### Given exercise:
Turn the records below into a numbered list, one line per item, with the blank lines left out.

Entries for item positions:
************

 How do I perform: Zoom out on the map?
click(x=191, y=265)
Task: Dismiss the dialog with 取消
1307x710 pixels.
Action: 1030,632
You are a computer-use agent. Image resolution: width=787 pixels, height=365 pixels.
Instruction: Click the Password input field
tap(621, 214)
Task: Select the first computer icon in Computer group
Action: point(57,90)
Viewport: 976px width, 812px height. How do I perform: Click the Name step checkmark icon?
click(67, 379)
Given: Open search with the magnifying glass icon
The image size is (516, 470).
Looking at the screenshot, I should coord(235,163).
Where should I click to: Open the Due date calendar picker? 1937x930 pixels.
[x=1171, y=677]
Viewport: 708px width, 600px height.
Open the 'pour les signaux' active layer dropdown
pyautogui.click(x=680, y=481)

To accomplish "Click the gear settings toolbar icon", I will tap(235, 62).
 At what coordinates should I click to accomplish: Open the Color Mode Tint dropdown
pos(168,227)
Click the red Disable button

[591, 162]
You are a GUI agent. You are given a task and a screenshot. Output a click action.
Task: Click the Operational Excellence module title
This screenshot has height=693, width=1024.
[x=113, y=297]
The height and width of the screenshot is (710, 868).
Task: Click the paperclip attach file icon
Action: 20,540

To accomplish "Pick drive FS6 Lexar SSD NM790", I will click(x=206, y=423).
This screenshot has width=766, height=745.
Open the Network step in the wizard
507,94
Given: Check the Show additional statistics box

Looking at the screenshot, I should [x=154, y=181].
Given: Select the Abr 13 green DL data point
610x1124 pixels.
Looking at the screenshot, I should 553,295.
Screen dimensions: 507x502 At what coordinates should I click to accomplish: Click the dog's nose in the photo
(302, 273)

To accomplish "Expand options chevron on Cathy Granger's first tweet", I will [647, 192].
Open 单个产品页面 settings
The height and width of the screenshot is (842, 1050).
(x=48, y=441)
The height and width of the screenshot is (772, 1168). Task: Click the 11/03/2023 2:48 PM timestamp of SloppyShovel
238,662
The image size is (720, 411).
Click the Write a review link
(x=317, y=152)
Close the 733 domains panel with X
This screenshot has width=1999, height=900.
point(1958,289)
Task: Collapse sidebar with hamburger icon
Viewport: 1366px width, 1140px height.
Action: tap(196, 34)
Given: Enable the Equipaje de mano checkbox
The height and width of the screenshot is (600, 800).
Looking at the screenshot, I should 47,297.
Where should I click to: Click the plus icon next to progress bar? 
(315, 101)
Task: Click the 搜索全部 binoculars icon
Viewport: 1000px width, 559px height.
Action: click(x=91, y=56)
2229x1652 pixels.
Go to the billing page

************

### Response to the exercise:
1.  How do I perform: Zoom out on the map?
2. click(x=191, y=265)
3. Task: Dismiss the dialog with 取消
4. 1307x710 pixels.
5. Action: 1030,632
6. You are a computer-use agent. Image resolution: width=787 pixels, height=365 pixels.
7. Instruction: Click the Password input field
8. tap(621, 214)
9. Task: Select the first computer icon in Computer group
10. Action: point(57,90)
11. Viewport: 976px width, 812px height. How do I perform: Click the Name step checkmark icon?
12. click(67, 379)
13. Given: Open search with the magnifying glass icon
14. The image size is (516, 470).
15. Looking at the screenshot, I should coord(235,163).
16. Where should I click to: Open the Due date calendar picker? 1937x930 pixels.
17. [x=1171, y=677]
18. Viewport: 708px width, 600px height.
19. Open the 'pour les signaux' active layer dropdown
20. pyautogui.click(x=680, y=481)
21. To accomplish "Click the gear settings toolbar icon", I will tap(235, 62).
22.  At what coordinates should I click to accomplish: Open the Color Mode Tint dropdown
23. pos(168,227)
24. Click the red Disable button
25. [591, 162]
26. You are a GUI agent. You are given a task and a screenshot. Output a click action.
27. Task: Click the Operational Excellence module title
28. This screenshot has height=693, width=1024.
29. [x=113, y=297]
30. The height and width of the screenshot is (710, 868).
31. Task: Click the paperclip attach file icon
32. Action: 20,540
33. To accomplish "Pick drive FS6 Lexar SSD NM790", I will click(x=206, y=423).
34. This screenshot has width=766, height=745.
35. Open the Network step in the wizard
36. 507,94
37. Given: Check the Show additional statistics box
38. Looking at the screenshot, I should [x=154, y=181].
39. Given: Select the Abr 13 green DL data point
40. 610x1124 pixels.
41. Looking at the screenshot, I should 553,295.
42. Screen dimensions: 507x502 At what coordinates should I click to accomplish: Click the dog's nose in the photo
43. (302, 273)
44. To accomplish "Expand options chevron on Cathy Granger's first tweet", I will [647, 192].
45. Open 单个产品页面 settings
46. The height and width of the screenshot is (842, 1050).
47. (x=48, y=441)
48. The height and width of the screenshot is (772, 1168). Task: Click the 11/03/2023 2:48 PM timestamp of SloppyShovel
49. 238,662
50. The image size is (720, 411).
51. Click the Write a review link
52. (x=317, y=152)
53. Close the 733 domains panel with X
54. This screenshot has width=1999, height=900.
55. point(1958,289)
56. Task: Collapse sidebar with hamburger icon
57. Viewport: 1366px width, 1140px height.
58. Action: tap(196, 34)
59. Given: Enable the Equipaje de mano checkbox
60. The height and width of the screenshot is (600, 800).
61. Looking at the screenshot, I should 47,297.
62. Where should I click to: Click the plus icon next to progress bar? 
63. (315, 101)
64. Task: Click the 搜索全部 binoculars icon
65. Viewport: 1000px width, 559px height.
66. Action: click(x=91, y=56)
67. 2229x1652 pixels.
68. Go to the billing page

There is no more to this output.